The opening track is "In Between Tears," and it is a literal blast of horns, courtesy of "The Swamp Dogg Band." Swamp Dogg, a.k.a. Jerry Williams Jr. and his band are all over this album, and it is clear that they were one of the most underrated R&B outfits of the day. This is very much Ms. Thomas' record though. Her powerful vocals reflect a woman who knows exactly what she is doing.
It is no surprise that Irma Thomas grew up in the church, for many of the best tracks have something of a gospel feel. This is most noticeable on "You're The Dog (I Do The Barking Myself)." This track is also graced by the presence of Duane Allman. Apparently Allman just happened to be hanging out at the Capricorn Studios at the time, which worked out well for everybody. His guitar playing is most noticeable during the fadeout. To be honest, there are no real fireworks, but his performance on the album's centerpiece is a very different story.
The twelve-and-a-half minute medley "Coming From Behind" (Monologue)/ "Wish Someone Would Care" is amazing. Thomas takes a cue from Issac Hayes' classic "By The Time I Get To Phoenix" in the lengthy monologue "Coming From Behind," and shows us that she is nobody's fool. "I'm in love, but I'm miserable," she states at one point, and Lord help the man who made her feel that way. This is no purring kitten, nor is she hardened and angry. No, she is a real lady, unlucky in love, but willing to work to make it work. To hear such brutal honesty on a record is a compelling factor to be sure, but the quality of the conviction in her voice is something else again.
Thomas wrote "Wish Someone Would Care," which is the song that the monologue leads in to.

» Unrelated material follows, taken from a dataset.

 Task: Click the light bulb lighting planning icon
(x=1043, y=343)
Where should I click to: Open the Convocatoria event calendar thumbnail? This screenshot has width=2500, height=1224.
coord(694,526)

She really lets loose here, and Allman's contributions are the perfect compliment to her voice. The gospel-tinged "Turn My World Around" closed out the original LP, and once again the horns of The Swamp Dogg Band shine brightly.
The two bonus tracks are fine examples of early '70s soul as well. "We Won't Be In Your Way Anymore" and "I'll Do It All Over You" were the A and B sides of a stand-alone single. They serve as great additions to the set.
When Alive reissued the first two Swamp Dogg albums a couple of months ago, I was impressed. Those were records that I had heard a lot about, but had never had the chance to actually hear. It seemed like a really cool find for them, and I really did not expect anything more. With the release of In Between Tears I am seeing a much bigger picture. There was some serious music going on in the original Dogg's scene, and it was not just confined to his own recordings. The quality of the musicianship behind Irma here reminds me of the amazing house band at Stax, which is high praise. I sure hope there are more gems like this just waiting for our discovery. For now though, In Between Tears will do very nicely indeed.